**Work to be completed**
Give the records starting at the line that contains "Click the Contact" and ending at the end of the records as a two-column CSV with columns input and output. Put one row per record, holding its text and its answer, with each field in quotation marks and line breaks turned into spaces.
::: Task data :::
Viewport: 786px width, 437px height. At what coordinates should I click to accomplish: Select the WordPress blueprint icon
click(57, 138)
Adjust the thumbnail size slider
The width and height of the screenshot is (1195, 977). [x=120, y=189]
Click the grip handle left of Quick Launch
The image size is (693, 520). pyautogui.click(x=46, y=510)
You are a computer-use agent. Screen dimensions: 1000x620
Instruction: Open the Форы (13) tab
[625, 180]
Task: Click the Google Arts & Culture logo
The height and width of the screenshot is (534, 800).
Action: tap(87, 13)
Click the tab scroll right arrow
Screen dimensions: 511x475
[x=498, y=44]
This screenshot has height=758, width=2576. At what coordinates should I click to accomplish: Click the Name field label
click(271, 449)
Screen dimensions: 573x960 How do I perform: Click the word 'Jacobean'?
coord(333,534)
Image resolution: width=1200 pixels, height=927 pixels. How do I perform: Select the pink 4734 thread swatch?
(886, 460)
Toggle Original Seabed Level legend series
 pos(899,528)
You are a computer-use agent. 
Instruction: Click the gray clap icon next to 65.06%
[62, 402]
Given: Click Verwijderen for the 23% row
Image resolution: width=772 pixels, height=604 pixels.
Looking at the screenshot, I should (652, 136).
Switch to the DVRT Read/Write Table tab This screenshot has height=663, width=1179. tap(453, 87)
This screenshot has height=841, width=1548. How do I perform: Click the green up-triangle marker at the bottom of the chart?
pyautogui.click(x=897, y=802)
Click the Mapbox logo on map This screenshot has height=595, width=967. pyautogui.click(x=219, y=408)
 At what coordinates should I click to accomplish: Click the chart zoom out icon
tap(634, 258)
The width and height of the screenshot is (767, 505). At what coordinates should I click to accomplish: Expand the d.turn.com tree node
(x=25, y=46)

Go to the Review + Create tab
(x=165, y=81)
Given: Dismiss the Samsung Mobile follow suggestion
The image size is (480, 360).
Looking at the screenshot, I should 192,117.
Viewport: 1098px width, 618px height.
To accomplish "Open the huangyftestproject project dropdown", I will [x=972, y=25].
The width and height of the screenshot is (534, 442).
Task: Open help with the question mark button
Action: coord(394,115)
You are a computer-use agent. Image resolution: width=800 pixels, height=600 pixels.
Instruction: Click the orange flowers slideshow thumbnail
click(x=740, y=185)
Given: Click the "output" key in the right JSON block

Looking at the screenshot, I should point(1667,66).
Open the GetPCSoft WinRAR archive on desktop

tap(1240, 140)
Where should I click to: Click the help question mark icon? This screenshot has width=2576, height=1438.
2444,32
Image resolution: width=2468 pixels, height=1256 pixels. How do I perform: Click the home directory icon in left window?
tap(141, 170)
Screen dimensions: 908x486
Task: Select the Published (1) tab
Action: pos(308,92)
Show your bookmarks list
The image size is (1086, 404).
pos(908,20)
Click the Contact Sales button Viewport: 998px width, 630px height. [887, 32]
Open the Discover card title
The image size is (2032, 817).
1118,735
:::
**Solution for this exercise**
input,output
"Click the Contact Sales button Viewport: 998px width, 630px height.","[887, 32]"
"Open the Discover card title The image size is (2032, 817).","1118,735"